The problem
Within the records that follow, find every line containing the string "will". Copy those lines.

Dataset excerpts
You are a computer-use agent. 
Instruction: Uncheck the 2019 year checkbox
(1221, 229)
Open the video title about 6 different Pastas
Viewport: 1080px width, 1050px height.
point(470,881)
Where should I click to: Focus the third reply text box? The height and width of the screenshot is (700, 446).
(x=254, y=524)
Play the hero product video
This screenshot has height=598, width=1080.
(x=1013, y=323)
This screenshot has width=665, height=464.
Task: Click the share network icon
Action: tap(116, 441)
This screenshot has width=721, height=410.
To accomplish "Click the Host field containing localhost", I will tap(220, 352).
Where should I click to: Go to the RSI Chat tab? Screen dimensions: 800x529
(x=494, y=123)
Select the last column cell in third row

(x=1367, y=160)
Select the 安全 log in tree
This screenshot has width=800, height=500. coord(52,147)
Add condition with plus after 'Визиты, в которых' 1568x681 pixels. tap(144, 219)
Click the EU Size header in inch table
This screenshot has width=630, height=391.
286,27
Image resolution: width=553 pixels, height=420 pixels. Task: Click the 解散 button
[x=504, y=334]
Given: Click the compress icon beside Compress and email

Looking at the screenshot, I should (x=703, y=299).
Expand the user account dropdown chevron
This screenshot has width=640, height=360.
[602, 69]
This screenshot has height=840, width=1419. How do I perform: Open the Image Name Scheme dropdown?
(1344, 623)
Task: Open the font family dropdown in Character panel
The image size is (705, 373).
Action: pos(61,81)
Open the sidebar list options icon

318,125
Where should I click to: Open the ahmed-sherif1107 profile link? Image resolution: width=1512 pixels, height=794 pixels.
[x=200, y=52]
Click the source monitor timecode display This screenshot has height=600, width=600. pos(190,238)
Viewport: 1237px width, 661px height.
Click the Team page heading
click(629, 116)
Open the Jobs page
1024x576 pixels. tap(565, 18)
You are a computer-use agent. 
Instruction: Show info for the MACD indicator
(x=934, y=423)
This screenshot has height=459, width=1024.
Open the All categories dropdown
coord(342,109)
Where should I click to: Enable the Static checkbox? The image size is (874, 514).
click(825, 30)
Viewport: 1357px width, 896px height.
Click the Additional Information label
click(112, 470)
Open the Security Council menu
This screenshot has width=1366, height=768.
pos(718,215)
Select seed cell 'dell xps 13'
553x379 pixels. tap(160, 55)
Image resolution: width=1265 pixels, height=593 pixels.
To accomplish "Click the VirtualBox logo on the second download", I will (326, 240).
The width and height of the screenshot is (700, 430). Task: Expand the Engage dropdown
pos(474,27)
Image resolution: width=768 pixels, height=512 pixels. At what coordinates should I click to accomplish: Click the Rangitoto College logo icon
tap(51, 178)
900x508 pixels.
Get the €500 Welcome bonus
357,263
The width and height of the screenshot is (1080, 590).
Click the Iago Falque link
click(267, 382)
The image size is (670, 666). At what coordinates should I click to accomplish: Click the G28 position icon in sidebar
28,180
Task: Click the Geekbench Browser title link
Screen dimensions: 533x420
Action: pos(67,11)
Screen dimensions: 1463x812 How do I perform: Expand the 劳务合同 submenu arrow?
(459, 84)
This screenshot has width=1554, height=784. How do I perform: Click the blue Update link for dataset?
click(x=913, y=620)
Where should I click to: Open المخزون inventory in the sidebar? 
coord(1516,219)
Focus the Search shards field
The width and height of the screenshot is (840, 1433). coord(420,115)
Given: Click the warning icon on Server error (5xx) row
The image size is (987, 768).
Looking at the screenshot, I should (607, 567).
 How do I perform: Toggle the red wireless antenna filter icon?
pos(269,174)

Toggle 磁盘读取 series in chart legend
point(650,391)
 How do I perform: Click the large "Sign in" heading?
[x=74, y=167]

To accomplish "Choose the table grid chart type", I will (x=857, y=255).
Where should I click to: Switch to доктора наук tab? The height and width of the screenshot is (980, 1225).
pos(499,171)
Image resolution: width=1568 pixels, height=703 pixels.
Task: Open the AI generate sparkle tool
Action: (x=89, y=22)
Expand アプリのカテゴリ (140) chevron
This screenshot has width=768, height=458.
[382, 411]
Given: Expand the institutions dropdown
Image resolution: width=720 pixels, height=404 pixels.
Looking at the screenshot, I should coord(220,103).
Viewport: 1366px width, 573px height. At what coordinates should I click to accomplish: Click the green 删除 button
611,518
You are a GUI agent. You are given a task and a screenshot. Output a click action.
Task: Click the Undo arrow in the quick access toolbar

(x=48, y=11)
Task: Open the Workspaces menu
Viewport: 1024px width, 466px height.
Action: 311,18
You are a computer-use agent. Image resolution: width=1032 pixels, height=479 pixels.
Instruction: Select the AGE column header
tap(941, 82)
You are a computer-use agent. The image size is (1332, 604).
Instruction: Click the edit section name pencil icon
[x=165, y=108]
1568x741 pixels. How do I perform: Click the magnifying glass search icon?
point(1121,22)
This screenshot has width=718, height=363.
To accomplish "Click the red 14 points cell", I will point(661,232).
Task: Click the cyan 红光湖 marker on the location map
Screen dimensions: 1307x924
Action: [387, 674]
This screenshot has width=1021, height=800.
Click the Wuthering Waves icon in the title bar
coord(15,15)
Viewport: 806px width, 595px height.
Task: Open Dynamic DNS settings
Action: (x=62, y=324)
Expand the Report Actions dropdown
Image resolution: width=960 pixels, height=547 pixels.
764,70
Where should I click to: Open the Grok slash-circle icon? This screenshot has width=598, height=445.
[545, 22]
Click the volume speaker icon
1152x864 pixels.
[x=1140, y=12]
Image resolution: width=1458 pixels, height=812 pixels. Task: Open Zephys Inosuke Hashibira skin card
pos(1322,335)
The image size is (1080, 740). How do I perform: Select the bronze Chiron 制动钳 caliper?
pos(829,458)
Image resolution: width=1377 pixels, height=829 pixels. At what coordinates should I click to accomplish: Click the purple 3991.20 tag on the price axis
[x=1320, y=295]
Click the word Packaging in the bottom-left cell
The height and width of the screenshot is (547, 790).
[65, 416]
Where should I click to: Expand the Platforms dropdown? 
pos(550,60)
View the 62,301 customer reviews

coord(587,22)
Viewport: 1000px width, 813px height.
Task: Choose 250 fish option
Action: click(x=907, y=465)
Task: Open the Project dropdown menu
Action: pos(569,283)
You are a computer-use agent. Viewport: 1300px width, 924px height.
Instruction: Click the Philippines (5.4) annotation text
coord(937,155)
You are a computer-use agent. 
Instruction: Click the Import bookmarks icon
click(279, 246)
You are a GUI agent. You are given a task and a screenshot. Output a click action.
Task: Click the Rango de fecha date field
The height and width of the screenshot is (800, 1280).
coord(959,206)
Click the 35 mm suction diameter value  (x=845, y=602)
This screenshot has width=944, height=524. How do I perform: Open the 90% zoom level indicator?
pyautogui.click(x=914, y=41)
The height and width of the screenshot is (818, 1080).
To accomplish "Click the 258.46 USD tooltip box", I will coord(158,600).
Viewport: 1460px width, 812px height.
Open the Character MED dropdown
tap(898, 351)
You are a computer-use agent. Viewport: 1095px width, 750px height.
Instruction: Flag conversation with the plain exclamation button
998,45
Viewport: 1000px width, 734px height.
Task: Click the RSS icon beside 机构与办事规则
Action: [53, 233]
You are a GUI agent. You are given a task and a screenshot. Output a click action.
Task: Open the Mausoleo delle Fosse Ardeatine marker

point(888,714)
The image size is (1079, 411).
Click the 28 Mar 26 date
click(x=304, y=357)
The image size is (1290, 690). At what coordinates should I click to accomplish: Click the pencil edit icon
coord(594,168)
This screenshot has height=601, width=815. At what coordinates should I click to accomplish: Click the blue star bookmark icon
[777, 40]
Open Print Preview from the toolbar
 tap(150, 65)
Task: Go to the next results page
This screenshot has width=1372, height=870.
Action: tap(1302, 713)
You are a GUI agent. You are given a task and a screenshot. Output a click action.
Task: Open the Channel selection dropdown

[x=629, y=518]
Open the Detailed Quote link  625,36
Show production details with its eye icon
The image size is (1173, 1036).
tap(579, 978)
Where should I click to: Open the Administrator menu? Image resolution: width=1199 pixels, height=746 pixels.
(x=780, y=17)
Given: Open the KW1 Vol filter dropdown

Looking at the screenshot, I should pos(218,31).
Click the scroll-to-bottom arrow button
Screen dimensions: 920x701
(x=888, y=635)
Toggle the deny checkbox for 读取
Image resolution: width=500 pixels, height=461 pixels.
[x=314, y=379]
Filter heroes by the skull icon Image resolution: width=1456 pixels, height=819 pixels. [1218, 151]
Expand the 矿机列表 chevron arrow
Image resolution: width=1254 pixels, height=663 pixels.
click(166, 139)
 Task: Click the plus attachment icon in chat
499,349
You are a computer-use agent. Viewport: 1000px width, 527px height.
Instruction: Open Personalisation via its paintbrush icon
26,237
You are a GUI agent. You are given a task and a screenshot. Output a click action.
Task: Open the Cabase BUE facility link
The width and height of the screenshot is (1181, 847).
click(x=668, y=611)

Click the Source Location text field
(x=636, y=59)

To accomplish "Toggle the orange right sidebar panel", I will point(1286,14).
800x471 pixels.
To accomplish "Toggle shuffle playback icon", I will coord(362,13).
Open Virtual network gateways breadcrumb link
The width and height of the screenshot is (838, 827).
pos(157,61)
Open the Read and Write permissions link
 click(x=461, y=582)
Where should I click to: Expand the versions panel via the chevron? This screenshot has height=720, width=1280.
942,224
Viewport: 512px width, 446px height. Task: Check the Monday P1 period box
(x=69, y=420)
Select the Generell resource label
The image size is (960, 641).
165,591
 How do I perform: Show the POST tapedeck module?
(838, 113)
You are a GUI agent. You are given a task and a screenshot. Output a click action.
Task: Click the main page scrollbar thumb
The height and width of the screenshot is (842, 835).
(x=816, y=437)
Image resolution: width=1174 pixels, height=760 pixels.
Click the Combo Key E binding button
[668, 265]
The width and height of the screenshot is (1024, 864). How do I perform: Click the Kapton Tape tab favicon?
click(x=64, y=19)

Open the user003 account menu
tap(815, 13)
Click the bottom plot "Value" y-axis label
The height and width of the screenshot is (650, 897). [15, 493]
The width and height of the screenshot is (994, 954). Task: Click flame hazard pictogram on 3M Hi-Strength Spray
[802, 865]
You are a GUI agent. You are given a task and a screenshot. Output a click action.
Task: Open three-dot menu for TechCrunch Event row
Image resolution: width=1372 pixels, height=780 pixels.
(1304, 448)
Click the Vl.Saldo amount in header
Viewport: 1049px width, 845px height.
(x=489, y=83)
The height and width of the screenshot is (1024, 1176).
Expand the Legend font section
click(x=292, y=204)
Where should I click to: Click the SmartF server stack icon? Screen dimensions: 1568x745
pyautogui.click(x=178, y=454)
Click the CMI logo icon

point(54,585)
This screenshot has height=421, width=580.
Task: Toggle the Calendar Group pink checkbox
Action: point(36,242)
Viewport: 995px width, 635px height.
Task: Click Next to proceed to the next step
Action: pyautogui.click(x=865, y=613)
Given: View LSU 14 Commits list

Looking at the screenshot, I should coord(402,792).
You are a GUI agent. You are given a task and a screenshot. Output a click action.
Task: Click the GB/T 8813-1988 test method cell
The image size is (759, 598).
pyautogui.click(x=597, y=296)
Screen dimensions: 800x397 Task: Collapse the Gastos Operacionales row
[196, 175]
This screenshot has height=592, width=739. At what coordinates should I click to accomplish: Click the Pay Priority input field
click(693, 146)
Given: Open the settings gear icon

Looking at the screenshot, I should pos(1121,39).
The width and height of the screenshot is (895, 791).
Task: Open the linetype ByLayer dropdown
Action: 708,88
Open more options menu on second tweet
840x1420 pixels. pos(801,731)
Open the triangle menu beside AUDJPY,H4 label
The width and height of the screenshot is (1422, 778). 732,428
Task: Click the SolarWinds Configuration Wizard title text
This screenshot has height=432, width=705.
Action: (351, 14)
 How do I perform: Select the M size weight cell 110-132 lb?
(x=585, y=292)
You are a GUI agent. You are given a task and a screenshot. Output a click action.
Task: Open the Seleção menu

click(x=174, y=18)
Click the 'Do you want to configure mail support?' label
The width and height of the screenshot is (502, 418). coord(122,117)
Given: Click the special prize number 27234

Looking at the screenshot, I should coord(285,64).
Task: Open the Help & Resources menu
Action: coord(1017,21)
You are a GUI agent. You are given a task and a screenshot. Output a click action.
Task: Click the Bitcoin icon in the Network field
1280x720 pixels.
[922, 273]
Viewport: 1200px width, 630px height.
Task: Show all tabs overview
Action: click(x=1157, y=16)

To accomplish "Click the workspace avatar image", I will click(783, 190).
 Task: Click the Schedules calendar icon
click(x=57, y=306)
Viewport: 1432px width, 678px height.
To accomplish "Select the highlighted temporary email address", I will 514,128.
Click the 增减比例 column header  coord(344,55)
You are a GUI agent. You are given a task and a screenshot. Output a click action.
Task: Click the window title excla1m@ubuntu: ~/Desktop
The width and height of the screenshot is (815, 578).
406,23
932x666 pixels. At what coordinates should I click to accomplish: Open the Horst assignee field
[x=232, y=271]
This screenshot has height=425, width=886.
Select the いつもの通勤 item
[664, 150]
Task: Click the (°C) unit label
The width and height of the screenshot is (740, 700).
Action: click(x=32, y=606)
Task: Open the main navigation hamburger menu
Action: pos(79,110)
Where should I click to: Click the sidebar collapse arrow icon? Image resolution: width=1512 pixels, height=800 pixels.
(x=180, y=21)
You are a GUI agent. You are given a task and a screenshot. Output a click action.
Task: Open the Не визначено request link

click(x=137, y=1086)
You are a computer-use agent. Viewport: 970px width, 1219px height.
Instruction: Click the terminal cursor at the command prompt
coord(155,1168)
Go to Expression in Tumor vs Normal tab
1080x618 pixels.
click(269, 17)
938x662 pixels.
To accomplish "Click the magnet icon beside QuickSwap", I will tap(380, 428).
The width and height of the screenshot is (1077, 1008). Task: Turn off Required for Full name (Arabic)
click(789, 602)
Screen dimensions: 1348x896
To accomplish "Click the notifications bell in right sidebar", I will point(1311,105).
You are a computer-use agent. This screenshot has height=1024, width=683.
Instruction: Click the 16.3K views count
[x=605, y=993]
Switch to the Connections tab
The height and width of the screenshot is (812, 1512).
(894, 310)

Solution to the exercise
To accomplish "Click the Host field containing localhost", I will tap(220, 352).
To accomplish "Click the VirtualBox logo on the second download", I will (326, 240).
To accomplish "Choose the table grid chart type", I will (x=857, y=255).
To accomplish "Click the red 14 points cell", I will point(661,232).
To accomplish "Click the 258.46 USD tooltip box", I will coord(158,600).
To accomplish "Toggle the orange right sidebar panel", I will point(1286,14).
To accomplish "Toggle shuffle playback icon", I will coord(362,13).
To accomplish "Click the workspace avatar image", I will click(783, 190).
To accomplish "Select the highlighted temporary email address", I will 514,128.
To accomplish "Click the magnet icon beside QuickSwap", I will tap(380, 428).
To accomplish "Click the notifications bell in right sidebar", I will point(1311,105).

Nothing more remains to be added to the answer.